Die Siedlung Rodels kann als Kombination zwischen einem Strassen- und Haufendorf bezeichnet werden. Sie liegt oberhalb der Talsohle, was durchaus verständlich ist, da vor der Rheinkorrektion der verwilderte Fluss die Talsohle bis zum Fuss der Terrasse bespülte. Erst in jüngerer Zeit – nach der Flusskorrektion – errichtete der Kanton in seinem Forstgarten eine Waldsamenklenge zur Gewinnung von Waldsamen.
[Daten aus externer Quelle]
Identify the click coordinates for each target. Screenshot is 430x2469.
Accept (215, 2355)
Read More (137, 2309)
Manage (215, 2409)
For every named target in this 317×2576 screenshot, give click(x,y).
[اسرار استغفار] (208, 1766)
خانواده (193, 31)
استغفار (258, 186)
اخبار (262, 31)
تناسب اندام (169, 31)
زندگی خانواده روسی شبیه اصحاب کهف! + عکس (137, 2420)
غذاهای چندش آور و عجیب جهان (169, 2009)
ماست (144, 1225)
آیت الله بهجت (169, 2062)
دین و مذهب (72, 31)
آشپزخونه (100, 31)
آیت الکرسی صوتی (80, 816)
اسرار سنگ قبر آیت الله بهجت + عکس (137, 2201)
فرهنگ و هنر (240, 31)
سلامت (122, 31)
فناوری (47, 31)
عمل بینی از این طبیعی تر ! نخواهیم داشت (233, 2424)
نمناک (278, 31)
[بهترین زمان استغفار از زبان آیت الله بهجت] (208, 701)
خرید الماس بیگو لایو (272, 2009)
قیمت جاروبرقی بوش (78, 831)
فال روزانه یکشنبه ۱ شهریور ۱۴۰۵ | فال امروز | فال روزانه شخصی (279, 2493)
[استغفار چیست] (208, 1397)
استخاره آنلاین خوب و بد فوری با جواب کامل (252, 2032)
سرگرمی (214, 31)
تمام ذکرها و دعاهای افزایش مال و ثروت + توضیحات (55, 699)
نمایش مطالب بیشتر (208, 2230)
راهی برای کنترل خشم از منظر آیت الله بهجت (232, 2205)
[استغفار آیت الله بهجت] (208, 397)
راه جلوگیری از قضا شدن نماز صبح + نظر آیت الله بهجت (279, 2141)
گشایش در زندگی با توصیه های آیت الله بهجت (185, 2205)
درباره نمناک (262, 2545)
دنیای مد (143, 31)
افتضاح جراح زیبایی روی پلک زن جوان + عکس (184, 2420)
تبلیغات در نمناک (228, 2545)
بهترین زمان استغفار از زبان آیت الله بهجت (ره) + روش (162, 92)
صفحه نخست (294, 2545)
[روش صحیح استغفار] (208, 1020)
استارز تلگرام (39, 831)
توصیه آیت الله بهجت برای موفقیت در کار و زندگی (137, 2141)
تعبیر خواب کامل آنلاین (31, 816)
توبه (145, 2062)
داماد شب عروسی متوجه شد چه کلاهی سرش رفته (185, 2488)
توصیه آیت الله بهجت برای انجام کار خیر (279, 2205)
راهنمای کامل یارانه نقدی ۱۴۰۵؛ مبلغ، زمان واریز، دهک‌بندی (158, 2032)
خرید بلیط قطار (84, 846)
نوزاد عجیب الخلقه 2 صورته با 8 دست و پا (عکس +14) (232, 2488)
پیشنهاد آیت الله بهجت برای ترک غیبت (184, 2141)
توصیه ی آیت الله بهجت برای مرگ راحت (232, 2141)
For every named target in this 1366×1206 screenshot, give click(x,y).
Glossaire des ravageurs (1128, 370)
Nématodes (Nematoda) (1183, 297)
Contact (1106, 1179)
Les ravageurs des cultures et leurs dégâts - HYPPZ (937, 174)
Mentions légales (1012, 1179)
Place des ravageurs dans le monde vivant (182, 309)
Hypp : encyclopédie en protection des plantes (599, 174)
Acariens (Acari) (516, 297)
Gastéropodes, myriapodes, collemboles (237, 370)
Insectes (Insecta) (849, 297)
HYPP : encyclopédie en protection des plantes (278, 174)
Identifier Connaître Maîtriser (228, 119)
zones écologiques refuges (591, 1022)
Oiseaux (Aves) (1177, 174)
Markante Bauten in Rodels sind das Haus Blumenthal und das Haus Jecklin. Erstes wurde um 1680 erbaut und hernach stark erweitert. Die Marienkapelle im Erdgeschoss wird heute noch für kirchliche Feiern benutzt. Das Haus Jecklin, datiert von 1598, gestaltet mit seiner Grösse und seinem Aussehen wesentlich den Dorfplatz der Gemeinde.
Ebenfalls auf Gemeindegebiet von Rodels, unmittelbar neben der Fahrbahn der A13, befindet sich ein für den Laien fast unscheinbarer Gesteinsbrocken, der aber als hochinteressantes geologisches Phänomen gilt. Es ist davon auszugehen, dass es sich bei diesem rund zehn Meter hohen Gesteinsrest um ein Bergsturzrelikt des postglazialen Kunkelserbergsturzes handelt.